The flaws in this system are obvious and ought to be amenable to simple remedy. Expert and informed opinion is not independent. Ambitious journalists are working for this or that large corporate entity whose raison d’etre is profit; any apparent convergence with the wider interests of humanity is at best secondary, at worst accidental and in either case, short lived. Academic research has largely been seconded to corporate, intelligence and military ends, schools and universities have accepted their role as anterooms to the labour market, while we have all subscribed to the rationale that justifies this.

In an interview with Melvyn Bragg, the late American writer and intellectual Gore Vidal fearlessly painted this dismal picture in its true colours:

MB: But you have great scholars, writers and scientists there. There's still a huge concentration of intelligence in America.

GV: They're all dull.
MB: Every one of them?

GV: Every last one.
MB: How about these academies?

GV: I'm told they are all very good. I refused to go to college because I wanted an education. I knew from my grandfather that this was done by reading, so I read everything I could for years. Still do.
MB: Do you think the academies are not producing any intellectual leadership at all?

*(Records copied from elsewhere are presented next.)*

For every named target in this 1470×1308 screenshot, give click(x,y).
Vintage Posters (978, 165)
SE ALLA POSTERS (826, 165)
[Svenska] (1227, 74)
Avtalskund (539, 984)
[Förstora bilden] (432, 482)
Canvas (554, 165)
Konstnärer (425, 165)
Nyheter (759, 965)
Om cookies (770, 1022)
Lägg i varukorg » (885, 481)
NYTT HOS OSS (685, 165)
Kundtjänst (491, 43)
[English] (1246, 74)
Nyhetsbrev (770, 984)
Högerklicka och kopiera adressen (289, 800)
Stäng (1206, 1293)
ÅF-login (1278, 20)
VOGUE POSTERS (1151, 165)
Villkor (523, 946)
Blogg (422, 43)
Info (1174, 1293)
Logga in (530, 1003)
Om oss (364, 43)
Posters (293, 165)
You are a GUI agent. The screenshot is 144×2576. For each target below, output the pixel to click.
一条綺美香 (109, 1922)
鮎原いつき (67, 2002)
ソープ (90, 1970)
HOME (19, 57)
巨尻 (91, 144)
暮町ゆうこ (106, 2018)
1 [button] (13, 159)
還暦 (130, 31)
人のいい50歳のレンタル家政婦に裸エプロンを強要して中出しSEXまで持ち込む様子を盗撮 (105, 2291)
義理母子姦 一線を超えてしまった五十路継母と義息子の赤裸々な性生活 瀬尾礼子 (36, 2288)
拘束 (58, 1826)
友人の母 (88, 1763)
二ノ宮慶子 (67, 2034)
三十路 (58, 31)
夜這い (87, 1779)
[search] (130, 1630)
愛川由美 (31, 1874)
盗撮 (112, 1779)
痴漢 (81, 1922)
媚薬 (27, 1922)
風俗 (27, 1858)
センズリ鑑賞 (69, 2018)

GV: We don't have any. This is one thing that I always mean to talk about and never do. Europeans still think that there is an intellectual class here. I have been alive now in this glorious republic for 85 years. I have never found an intellectual class. I haven't found many intellectuals, either.
MB: I persist in thinking that if you go to places such as Harvard, there are very clever people and there are quite a lot of them.

GV: You've got the key word: "clever". Clever is not the phrase in my book and I don't think it is in yours. But it's nice to have cleverness around, of course.1

Returning to the Muslim Faculty of Advanced Studies, both of our new courses, History of the Khalifas and Politics of Power are already significant enough taken separately, but taken together, they represent something new and important: a double inoculation against the twin scourges of fabricated cleverness and manufactured ignorance.

---- 1 “Gore Vidal interviewed by Melvyn Bragg”, the New Statesman, 14th October 2010.